Did President Biden start breaking his promise to reduce America’s reliance on dangerous foreign suppliers of critical goods on his very first day in office? It sure looks that way, judging from his January 20 executive order that included suspending a Trump administration directive last May barring U.S. government or private sector acquisitions of equipment used for the nation’s bulk power system (BPS) that comes from “persons owned by, controlled by, or subject to the jurisdiction or direction of a foreign adversary” and that pose “an undue risk of sabotage to or subversion….”
The idea behind the Trump order was clear and shouldn’t be the slightest bit controversial. The BPS, as it noted, “provides the electricity that supports our national defense, vital emergency services, critical infrastructure, economy, and way of life.” In other words, it’s the nation’s electric power grid.
Therefore, the use of any inputs to this system that originate from hostile or otherwise unreliable countries exposes these power networks to “malicious cyber activities” and other threats (e.g., faulty goods whose malfunction or failure could produce major breakdowns and supply interruptions). And of course, even though it wasn’t explicitly stated, the main concerns centered on equipment produced in China.

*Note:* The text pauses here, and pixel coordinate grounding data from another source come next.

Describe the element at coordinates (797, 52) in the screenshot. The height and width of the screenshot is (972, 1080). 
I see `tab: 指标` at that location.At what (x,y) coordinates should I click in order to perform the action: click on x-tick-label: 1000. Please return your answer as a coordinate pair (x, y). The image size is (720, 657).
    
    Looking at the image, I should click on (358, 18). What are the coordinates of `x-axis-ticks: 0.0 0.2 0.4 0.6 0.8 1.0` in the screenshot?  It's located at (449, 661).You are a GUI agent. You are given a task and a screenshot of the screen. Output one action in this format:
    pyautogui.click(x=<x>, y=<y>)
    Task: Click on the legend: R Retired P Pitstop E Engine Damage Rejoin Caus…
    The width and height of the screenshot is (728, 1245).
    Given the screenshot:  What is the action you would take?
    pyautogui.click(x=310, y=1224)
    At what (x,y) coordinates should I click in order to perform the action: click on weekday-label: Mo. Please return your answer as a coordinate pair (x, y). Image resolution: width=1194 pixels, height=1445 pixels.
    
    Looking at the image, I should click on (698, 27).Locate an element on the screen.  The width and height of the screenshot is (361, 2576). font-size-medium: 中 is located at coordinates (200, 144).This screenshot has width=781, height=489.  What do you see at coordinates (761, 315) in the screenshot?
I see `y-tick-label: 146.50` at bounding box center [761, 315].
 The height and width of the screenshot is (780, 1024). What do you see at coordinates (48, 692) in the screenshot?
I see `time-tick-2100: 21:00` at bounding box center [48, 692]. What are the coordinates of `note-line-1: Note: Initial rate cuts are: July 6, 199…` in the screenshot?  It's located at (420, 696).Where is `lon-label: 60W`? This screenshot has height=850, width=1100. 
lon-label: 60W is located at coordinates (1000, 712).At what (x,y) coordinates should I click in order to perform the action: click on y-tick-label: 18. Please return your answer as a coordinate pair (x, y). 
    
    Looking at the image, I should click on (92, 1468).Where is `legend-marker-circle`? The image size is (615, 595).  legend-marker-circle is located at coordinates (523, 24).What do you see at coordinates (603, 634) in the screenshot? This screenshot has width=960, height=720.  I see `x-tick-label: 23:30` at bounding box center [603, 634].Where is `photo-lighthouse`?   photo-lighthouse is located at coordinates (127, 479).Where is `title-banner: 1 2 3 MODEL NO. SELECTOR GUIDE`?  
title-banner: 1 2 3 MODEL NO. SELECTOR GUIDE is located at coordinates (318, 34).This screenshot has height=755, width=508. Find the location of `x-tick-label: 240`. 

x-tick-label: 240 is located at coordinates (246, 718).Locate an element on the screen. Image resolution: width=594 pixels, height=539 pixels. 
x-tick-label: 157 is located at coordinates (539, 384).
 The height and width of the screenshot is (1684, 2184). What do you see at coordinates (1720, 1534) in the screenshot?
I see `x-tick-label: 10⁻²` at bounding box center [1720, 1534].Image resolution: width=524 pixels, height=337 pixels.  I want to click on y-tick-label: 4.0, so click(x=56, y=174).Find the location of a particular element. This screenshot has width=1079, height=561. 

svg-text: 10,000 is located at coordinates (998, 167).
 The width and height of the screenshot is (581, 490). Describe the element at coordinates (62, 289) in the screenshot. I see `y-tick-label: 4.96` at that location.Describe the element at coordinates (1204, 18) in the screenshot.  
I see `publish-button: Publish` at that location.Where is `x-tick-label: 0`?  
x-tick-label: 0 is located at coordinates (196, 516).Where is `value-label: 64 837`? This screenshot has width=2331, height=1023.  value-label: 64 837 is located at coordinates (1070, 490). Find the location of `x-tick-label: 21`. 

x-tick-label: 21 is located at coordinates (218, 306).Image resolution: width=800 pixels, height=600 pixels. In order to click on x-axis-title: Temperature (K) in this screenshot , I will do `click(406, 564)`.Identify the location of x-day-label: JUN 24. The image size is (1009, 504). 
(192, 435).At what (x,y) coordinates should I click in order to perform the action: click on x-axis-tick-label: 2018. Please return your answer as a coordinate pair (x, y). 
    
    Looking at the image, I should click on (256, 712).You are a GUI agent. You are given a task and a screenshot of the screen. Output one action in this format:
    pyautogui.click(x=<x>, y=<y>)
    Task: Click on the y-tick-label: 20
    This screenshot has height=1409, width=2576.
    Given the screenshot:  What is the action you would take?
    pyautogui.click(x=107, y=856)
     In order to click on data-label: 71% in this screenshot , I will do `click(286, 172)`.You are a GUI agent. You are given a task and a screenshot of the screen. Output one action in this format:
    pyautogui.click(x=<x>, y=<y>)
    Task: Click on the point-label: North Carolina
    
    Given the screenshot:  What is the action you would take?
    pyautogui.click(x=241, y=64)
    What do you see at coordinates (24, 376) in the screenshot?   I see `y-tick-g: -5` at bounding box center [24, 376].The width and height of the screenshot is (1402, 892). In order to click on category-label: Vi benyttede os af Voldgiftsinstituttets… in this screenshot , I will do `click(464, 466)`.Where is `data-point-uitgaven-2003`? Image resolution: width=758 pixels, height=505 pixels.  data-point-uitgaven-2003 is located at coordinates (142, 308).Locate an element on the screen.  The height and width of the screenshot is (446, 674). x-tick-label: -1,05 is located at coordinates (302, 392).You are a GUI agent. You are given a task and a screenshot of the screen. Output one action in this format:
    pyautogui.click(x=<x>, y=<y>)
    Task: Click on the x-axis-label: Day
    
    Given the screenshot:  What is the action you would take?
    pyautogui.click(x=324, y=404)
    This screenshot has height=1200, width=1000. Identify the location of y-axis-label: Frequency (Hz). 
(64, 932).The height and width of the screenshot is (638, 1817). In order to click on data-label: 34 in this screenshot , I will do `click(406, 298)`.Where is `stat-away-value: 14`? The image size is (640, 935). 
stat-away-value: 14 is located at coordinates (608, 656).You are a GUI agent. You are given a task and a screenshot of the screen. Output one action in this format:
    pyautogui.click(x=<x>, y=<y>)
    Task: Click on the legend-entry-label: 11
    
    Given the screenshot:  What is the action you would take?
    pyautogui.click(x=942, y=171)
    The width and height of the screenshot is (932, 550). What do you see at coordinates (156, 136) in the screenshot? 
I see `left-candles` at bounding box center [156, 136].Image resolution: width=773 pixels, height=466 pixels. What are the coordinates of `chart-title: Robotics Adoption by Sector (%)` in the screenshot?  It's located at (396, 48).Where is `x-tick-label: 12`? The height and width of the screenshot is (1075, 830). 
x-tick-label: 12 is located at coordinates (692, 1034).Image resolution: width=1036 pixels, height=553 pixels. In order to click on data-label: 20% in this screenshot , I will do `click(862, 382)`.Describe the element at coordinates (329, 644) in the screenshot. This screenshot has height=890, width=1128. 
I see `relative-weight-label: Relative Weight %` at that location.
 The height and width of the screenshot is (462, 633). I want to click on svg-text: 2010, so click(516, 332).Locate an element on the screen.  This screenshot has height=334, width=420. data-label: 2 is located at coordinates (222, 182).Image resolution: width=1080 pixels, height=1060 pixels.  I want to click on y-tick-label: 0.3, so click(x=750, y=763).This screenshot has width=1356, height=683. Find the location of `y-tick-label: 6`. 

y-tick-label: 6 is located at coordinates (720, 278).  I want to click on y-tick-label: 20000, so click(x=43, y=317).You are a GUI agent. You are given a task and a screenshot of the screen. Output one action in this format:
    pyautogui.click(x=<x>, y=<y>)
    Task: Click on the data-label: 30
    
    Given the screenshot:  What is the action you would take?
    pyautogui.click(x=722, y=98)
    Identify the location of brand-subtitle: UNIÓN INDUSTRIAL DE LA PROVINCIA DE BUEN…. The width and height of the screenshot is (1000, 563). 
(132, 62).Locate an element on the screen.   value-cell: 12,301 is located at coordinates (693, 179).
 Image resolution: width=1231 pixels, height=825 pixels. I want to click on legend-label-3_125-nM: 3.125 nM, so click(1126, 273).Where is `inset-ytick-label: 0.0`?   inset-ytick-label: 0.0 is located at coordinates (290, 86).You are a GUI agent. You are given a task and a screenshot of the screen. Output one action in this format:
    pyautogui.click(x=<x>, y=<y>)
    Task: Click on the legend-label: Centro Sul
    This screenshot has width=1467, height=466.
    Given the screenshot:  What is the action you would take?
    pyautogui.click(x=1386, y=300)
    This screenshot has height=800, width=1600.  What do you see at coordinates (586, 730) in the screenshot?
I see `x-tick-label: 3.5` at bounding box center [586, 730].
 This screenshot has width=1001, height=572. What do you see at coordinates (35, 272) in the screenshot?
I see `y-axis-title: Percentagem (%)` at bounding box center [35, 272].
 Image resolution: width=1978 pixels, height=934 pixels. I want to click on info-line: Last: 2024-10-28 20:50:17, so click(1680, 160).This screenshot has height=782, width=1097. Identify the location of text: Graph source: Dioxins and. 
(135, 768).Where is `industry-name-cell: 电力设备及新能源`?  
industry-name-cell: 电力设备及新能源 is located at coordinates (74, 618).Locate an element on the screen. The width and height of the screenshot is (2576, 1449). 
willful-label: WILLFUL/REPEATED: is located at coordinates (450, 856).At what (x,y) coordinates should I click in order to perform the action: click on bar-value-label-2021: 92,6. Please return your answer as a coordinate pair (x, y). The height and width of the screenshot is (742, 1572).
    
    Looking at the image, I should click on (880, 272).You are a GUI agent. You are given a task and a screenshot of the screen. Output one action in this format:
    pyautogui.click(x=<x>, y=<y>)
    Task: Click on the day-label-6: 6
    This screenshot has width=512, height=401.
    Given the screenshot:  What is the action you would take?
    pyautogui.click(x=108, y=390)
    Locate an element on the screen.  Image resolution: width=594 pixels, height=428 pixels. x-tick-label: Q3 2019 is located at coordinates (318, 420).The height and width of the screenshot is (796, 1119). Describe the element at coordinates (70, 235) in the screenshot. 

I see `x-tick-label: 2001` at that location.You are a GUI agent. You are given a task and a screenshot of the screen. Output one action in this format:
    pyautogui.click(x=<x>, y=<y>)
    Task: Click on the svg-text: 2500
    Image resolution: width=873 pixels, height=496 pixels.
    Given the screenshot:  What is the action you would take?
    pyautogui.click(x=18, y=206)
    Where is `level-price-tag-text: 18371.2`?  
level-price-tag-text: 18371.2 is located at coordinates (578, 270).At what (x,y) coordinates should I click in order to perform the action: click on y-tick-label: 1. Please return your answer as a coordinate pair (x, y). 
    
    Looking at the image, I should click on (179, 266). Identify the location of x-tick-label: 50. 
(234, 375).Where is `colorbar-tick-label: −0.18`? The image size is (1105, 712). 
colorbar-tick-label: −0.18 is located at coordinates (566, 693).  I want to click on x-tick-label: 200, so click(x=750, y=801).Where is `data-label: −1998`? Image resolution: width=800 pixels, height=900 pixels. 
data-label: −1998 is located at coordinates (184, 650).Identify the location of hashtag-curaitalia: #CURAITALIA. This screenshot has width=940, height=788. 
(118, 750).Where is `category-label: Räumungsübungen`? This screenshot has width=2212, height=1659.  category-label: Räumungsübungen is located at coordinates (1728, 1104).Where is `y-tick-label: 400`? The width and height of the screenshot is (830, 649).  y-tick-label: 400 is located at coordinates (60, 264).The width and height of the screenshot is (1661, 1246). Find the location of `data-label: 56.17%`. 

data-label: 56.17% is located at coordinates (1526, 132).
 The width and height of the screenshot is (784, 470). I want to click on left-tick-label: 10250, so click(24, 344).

The new Trump policy was still a work in progress, as it recognized that the Secretary of Energy and the heads of other relevant federal agencies needed to determine which products and transactions satisfied these criteria, and figure out how to monitor or replace potentially worrisome products that have been installed already.
But this work was cut off, for 90 days, by Mr. Biden’s Inauguration Day order suspending a wide variety of Trump administration executive actions that may fail to:
“listen to the science; to improve public health and protect our environment; to ensure access to clean air and water; to limit exposure to dangerous chemicals and pesticides; to hold polluters accountable, including those who disproportionately harm communities of color and low-income communities; to reduce greenhouse gas emissions; to bolster resilience to the impacts of climate change; to restore and expand our national treasures and monuments; and to prioritize both environmental justice and the creation of the well-paying union jobs necessary to deliver on these goals.”
Whatever you think of these goals, it’s difficult to understand why an administration that claims to be determined to improve the security of such critical systems and therefore their supply chains would single out the BPS executive order for suspension. Why couldn’t it be kept in effect while its consistency with the above objectives was being studied?
Sure, the new President can ultimately decide to keep the BPS order in place, including in full. But for now, the only certain impact of outright suspension is to permit BPS agencies and companies to keep buying products that may cause problems in the future, and thereby make the task of of finding and eliminating vulnerabilities that much harder.
In this vein, it was good to see a reporter ask White House Press Secretary Jen Psaki on January 25 why her boss made this decision “especially related to something so critical to our national security as the power grid?” Psaki said she would “check on that specific piece, and we’ll — we’ll circle back with you directly.” Clearly it’s time for a follow-up question and a real answer.